[start Selected passage]

# Ashton Winding Road



## MickeyFinn (Jan 1, 2008)

I have smoked Troost up till last week and a bad run with Scandavik. BUT this Winding Road is incredible. I'm not sure if there ia a format to follow but here goes.
Opened up the tin and the smell of fruit was nice not overpowering at all. I lit up a bowl full and sat back to enjoy it. One match and it was lit for the total time. 
It was a mild smoke with no tongue bite at all. Nice pleasant taste all the way through to the end, with a sweet taste left in my mouth. 
My wife had no complaints and enjoyed the smell.
Just a nice smoke and I think I have found my leaning in tobacco to be towards this type of tobacco.
Not sure what this type is but I believe it is English VA blends could be wrong though. But it sure is nice.
p


----------



## Mad Hatter (Apr 8, 2007)

This is a mild aromatic. VAs and black cavendish. It tasted good when I lit up but after a few puffs it just tasted like a flavorless aromatic. It did develop flavor as the bowl burned down but it wasn't anything to write home about and by the end of the smoke I didn't want anymore. Some guys who like mild aros will like it but I wouldn't think anyone else will. Cool name. I really wanted to like this one.


----------

[end Selected passage]

# Required tasks
1) Decide whether each statement below agrees with the Ashton Winding Road thread above. For each, answer yes or no and quote the words of the thread that settle it. (a) The first poster needed only one match to keep the bowl lit throughout. (b) The second poster describes the tobacco as a strong English blend. (c) The first poster's wife disliked the smell.
2) Reproduce word for word the part of the Ashton Winding Road thread that opens with the words containing "I have smoked" and closes with "the total time.".

[start Information provided]

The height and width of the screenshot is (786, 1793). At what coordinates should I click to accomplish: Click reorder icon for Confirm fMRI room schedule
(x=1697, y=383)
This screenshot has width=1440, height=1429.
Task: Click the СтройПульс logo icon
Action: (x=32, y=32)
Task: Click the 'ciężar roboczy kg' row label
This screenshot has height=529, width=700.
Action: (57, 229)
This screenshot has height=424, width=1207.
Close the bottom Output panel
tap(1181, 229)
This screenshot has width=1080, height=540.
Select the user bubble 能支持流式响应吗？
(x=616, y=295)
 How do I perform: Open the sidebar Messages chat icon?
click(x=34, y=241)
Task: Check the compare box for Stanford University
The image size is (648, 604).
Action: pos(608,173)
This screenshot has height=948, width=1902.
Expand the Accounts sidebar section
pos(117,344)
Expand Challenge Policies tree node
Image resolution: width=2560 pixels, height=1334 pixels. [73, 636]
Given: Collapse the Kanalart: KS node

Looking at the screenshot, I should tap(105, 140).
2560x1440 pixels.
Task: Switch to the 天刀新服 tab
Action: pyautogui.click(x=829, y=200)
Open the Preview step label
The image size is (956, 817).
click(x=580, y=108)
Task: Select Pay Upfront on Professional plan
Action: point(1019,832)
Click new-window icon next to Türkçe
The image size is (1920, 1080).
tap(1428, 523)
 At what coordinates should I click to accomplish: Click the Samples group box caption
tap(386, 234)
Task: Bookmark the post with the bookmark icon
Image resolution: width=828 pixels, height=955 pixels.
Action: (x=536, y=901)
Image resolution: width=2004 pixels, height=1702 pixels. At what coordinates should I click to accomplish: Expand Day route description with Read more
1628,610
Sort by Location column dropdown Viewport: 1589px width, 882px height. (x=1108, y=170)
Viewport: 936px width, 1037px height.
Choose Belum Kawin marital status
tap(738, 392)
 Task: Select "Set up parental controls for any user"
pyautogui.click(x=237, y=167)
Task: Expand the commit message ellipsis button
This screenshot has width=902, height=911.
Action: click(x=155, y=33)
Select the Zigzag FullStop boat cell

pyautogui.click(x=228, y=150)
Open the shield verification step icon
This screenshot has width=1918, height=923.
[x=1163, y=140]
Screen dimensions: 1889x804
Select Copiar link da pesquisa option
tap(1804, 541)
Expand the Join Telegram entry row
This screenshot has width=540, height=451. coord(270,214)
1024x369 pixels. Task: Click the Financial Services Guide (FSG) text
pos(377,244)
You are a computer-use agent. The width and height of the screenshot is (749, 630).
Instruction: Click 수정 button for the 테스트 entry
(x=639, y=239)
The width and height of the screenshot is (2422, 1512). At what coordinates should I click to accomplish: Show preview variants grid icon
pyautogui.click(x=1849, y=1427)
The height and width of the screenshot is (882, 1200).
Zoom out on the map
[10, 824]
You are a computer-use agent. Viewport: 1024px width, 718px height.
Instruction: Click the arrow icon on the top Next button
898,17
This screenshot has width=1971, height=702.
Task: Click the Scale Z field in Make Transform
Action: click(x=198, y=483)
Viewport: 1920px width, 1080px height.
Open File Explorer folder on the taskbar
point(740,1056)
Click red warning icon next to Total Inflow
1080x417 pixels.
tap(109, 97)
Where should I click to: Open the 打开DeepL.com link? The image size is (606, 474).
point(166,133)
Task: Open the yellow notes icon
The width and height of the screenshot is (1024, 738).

[end Information provided]

# Full answers
1)
(a) Yes: "One match and it was lit for the total time."
(b) No: "This is a mild aromatic. VAs and black cavendish."
(c) No: "My wife had no complaints and enjoyed the smell."

2)
I have smoked Troost up till last week and a bad run with Scandavik. BUT this Winding Road is incredible. I'm not sure if there ia a format to follow but here goes.
Opened up the tin and the smell of fruit was nice not overpowering at all. I lit up a bowl full and sat back to enjoy it. One match and it was lit for the total time.